Три недели в эшелоне, пишу стихи, ни с кем не разговариваю — только формально. Меня приняли кандидатом в члены ВКП(б)[23]
. Теперь на месте предстоит БПК[24]. Читаю историю ВКП(б), удивительно хорошо усваивается[25]. Проехали Курск, Белгород, Орел, Тулу. Стоим в Серпухове. Сколько воспоминаний, связанных с сорок первым годом, нахлынуло в связи с этим! Здесь мы убежали из ПЭПа[26]. Олюшка уже не служит, она — мать, родила сына. Послала ей стихи. Столько писала, и все не по душе, выбрасывала. Я их вообще выбрасываю, не держу при себе (хватит мне дневника), стыдно будет, если такая, с позволения сказать, поэзия кому-нибудь попадет. Но это все же решилась ей послать и пишу в дневник:24 дня мы были в эшелоне и вот прибыли в Белоруссию. Выгружаемся в Кричеве. Видно, здесь начнут лупить фрицев. Ведь это кратчайший путь был для них до Москвы, а для нас будет до Берлина.

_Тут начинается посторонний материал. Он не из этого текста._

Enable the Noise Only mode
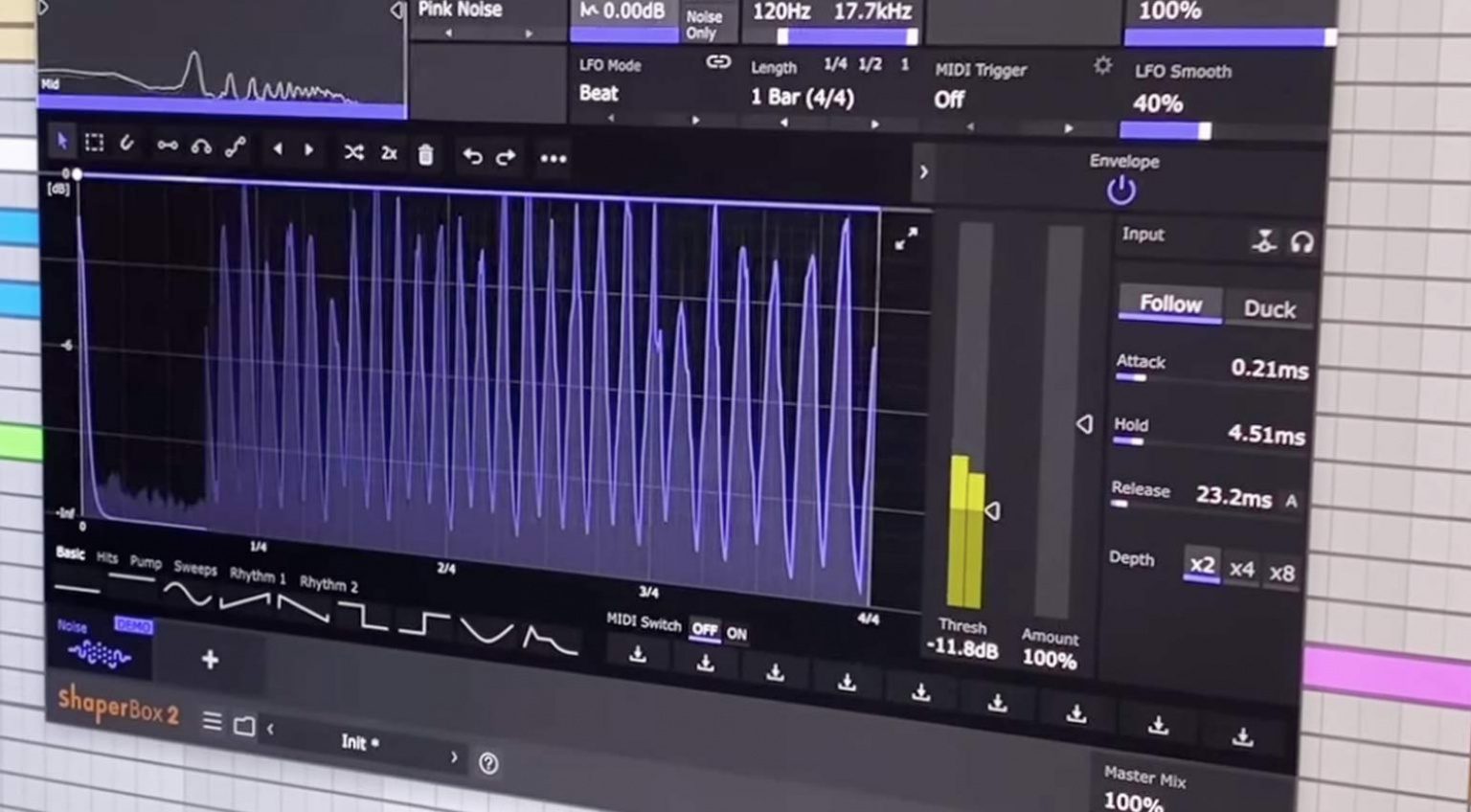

Кричев, Быхов, Могилев — какой ужас, что здесь творится, не поддается никакому описанию, нужно увидеть своими глазами, но лучше бы никогда не видеть этого.
Все смешалось — леса, болота, комары, партизаны, тысячами выходящие из лесов, немцы, власовцы, мины, сожженные деревни, гарь, вонь и трупы, трупы, трупы…
Тысячи трупов в серо-зеленых и черных мундирах. Ими буквально устлана земля — разбросанные, стянутые в кучи. Где есть небольшой клочок освобожденной от трупов земли, она густо полита кровью, от нее исходит тошнотворный запах, и ползают белые черви. Временами кажется, что это сон, жуткий, кошмарный, хочется проснуться, но трупы не уходят. Освобождено от них только шоссе.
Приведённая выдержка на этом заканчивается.